Mağaradakiler
Cemil Meriç’in Mağaradakiler isimli kitabı, liseli yıllarda severek okuduğum başucu kitaplarından biriydi. Eflatun’un mağara metaforuna atıfta bulunarak başladığı kitap entelektüel dünyamızda devrim...
Cemil Meriç’in Mağaradakiler isimli kitabı, liseli yıllarda severek okuduğum başucu kitaplarından biriydi. Eflatun’un mağara metaforuna atıfta bulunarak başladığı kitap entelektüel dünyamızda devrim açan/sorgulayan bir fikir dehası şeklinde karşımıza çıkıyordu.
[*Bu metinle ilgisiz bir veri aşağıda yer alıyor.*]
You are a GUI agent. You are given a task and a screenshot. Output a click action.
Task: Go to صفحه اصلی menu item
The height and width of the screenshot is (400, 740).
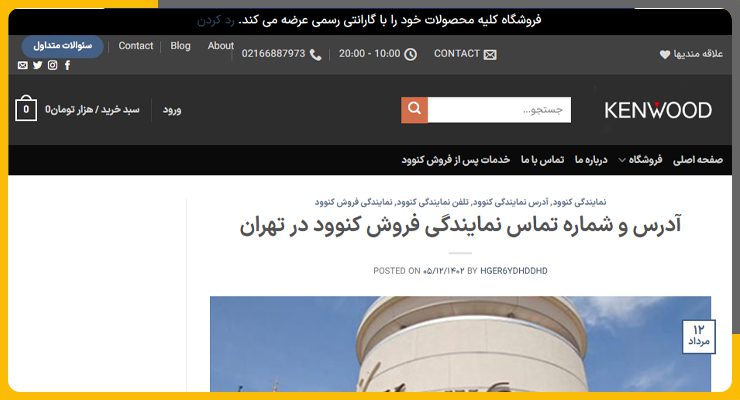click(698, 160)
Eflatun’dan aldığı bölümde şu satırlarla şamar gibi vuruyordu yüzümüze:
“Bir mağara düşün dostum, girişi boydan boya gün ışığına açık bir yeraltı mağarası. İnsanlar düşün bu mağarada. Çocukluktan beri zincire vurulmuş hepsi; ne yerlerinden kıpırdamaları, ne başlarını çevirmeleri kabil, yalnız karşılarını görüyorlar. Arkalarından bir ışık geliyor…" (Meraklılar, bir zahmet kitabı alsın, devamını okusun!)
Peşinen söyleyeyim, konumuz, Cemil Meriç’in Mağaradakiler kitabı değil.
Bir gazetede okuduğum 'mağara' haberinin bıraktığı buruk tebessüm bana Cemil Meriç’in 'mağarasını' hatırlattı.
Hürriyet’in haberi, 2017 Türkiye’si için şaşırtıcı, hatta şok edici idi.
Antalya’ya yaklaşık 12 kilometre uzaklıkta bulunan falez bandındaki mağaralarda yüzlerce kişi yaşıyordu. Sadece Güzeloba Mahallesi’nde bulunan mağaralarda 200 civarında insan yaşıyordu. Mağaradaki insanların, derme çatma iplerle dışarı astıkları çamaşırların fotoğrafları yansımıştı gazete sayfalarına.
Antalya Belediye Başkanı’nın verdiği bilgiye göre belediye görevlileri, plastik toplamak için gittikleri bölgede tesadüfen fark etmişler mağarada insanların yaşadığını. Bir mağarada 3-4 aile birlikte yaşıyormuş.